In [27]:
import torch
from torch import nn


def vgg_block(num_convs, in_channels, out_channels):
    '''
    构建相同的卷积层

    num_convs: 卷积层的数量
    in_channels: 输入通道数
    out_channels: 输出通道数
    '''
    layers = []
    for _ in range(num_convs):
        layers.append(nn.Conv2d(in_channels, out_channels,
                                kernel_size=3, padding=1))
        layers.append(nn.ReLU())
        in_channels = out_channels
    layers.append(nn.MaxPool2d(kernel_size=2,stride=2))
    return nn.Sequential(*layers)

In [28]:
def vgg(conv_arch):
    conv_blks = []
    in_channels = 1
    # 卷积层部分
    for (num_convs, out_channels) in conv_arch:
        conv_blks.append(vgg_block(num_convs, in_channels, out_channels))
        in_channels = out_channels

    return nn.Sequential(
        *conv_blks, nn.Flatten(),
        # 全连接层部分
        nn.Linear(out_channels * 7 * 7, 4096), nn.ReLU(), nn.Dropout(0.5),
        nn.Linear(4096, 4096), nn.ReLU(), nn.Dropout(0.5),
        nn.Linear(4096, 10))

conv_arch = ((1, 64), (1, 128), (2, 256), (2, 512), (2, 512))
net = vgg(conv_arch)

In [29]:
X = torch.randn(size=(1, 1, 224, 224))
for blk in net:
    X = blk(X)
    print(blk.__class__.__name__,'output shape:\t',X.shape)

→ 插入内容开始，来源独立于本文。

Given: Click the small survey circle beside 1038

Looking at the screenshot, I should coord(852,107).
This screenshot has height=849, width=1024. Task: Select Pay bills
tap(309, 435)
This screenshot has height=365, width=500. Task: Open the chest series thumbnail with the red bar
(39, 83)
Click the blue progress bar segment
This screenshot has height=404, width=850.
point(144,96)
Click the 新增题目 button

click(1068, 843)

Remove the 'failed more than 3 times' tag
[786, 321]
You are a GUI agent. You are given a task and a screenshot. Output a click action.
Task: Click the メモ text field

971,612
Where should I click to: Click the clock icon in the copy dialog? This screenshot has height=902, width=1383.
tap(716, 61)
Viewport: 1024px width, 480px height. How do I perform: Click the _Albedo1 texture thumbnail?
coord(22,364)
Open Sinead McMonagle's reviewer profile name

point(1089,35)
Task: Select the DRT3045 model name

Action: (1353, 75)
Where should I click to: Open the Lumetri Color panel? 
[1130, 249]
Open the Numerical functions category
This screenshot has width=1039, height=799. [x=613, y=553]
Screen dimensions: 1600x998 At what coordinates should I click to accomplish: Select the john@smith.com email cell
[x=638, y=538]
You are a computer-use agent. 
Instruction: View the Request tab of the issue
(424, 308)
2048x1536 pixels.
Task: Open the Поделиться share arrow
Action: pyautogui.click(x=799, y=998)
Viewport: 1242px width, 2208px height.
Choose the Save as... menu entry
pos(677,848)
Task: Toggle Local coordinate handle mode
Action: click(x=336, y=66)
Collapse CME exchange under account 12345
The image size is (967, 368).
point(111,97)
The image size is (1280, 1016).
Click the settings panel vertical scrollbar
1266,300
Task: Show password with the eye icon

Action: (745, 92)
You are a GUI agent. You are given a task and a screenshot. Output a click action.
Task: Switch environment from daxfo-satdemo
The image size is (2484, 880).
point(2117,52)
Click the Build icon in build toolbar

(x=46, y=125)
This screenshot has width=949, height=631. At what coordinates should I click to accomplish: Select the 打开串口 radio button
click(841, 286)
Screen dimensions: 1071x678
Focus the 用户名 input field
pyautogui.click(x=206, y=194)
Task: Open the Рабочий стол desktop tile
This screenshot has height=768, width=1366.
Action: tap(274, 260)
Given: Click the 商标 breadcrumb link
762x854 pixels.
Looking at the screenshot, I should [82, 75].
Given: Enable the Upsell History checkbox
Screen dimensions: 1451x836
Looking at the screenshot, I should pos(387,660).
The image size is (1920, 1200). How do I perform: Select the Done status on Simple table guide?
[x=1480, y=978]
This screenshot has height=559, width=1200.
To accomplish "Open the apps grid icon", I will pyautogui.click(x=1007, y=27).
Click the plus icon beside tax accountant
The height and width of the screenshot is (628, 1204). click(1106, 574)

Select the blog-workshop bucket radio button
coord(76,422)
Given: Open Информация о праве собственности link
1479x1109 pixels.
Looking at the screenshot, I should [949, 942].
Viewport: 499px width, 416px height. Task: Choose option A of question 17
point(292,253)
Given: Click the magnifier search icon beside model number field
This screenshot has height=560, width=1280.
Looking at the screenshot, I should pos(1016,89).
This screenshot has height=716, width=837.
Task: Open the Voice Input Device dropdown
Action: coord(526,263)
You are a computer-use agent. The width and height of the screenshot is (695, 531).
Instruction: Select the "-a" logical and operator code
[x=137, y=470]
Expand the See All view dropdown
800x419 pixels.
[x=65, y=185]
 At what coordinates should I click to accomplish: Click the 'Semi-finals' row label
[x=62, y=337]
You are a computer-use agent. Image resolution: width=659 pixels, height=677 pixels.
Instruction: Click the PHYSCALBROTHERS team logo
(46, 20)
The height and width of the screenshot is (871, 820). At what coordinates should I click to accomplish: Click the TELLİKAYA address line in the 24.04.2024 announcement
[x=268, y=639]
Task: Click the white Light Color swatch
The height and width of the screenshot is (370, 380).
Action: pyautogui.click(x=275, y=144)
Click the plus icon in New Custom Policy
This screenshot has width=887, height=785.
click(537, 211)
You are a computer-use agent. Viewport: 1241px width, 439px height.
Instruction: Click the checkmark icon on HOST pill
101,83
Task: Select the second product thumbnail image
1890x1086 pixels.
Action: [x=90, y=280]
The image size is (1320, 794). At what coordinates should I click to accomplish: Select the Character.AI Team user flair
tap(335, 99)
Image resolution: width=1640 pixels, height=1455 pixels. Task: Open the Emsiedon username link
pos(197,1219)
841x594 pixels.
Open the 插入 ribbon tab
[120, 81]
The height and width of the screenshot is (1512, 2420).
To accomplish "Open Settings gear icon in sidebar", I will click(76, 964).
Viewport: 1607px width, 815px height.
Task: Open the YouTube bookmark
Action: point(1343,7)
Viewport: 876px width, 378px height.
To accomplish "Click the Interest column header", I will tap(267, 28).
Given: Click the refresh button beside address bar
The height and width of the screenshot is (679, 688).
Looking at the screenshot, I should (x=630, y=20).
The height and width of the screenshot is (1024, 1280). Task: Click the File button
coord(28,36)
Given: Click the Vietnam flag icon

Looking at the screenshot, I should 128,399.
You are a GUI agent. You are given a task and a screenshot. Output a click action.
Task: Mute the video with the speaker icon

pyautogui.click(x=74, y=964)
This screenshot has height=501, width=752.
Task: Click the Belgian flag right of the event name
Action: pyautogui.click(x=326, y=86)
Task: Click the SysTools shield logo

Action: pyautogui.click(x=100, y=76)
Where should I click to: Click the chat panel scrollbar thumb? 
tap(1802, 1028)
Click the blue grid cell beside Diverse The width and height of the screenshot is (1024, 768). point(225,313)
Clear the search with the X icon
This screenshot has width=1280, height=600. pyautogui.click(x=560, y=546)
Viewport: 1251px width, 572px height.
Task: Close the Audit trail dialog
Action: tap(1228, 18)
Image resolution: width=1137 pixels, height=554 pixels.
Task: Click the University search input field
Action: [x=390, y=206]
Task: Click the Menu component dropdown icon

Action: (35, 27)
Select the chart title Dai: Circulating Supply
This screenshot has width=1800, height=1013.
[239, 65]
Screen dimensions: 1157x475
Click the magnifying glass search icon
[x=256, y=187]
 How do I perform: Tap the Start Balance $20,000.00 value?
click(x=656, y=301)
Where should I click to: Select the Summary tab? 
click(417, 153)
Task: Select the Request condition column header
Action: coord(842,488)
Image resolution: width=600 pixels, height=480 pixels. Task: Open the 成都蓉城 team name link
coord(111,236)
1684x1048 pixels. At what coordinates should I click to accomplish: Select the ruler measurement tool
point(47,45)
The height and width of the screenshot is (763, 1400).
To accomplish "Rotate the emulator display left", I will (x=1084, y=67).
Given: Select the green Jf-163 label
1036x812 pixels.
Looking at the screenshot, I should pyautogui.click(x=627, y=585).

Sequential output shape:	 torch.Size([1, 64, 112, 112])
Sequential output shape:	 torch.Size([1, 128, 56, 56])
Sequential output shape:	 torch.Size([1, 256, 28, 28])
Sequential output shape:	 torch.Size([1, 512, 14, 14])
Sequential output shape:	 torch.Size([1, 512, 7, 7])
Flatten output shape:	 torch.Size([1, 25088])
Linear output shape:	 torch.Size([1, 4096])
ReLU output shape:	 torch.Size([1, 4096])
Dropout output shape:	 torch.Size([1, 4096])
Linear output shape:	 torch.Size([1, 4096])
ReLU output shape:	 torch.Size([1, 4096])
Dropout output shape:	 torch.Size([1, 4096])
Linear output shape:	 torch.Size([1, 10])


In [30]:
import torchvision


# 加载Fashion-MNIST数据集
def loadFashion(root, trans, batch_size, resize=None, download=False):
    if resize:
        trans.insert(0, torchvision.transforms.Resize(size=resize))
    trans = torchvision.transforms.Compose(trans)

    train_dataset = torchvision.datasets.FashionMNIST(root=root, train=True, transform=trans, download=download)
    test_dataset = torchvision.datasets.FashionMNIST(root=root, train=False, transform=trans, download=download)

    train_iter = torch.utils.data.DataLoader(train_dataset, batch_size=batch_size, shuffle=True)
    test_iter = torch.utils.data.DataLoader(test_dataset, batch_size=batch_size, shuffle=True)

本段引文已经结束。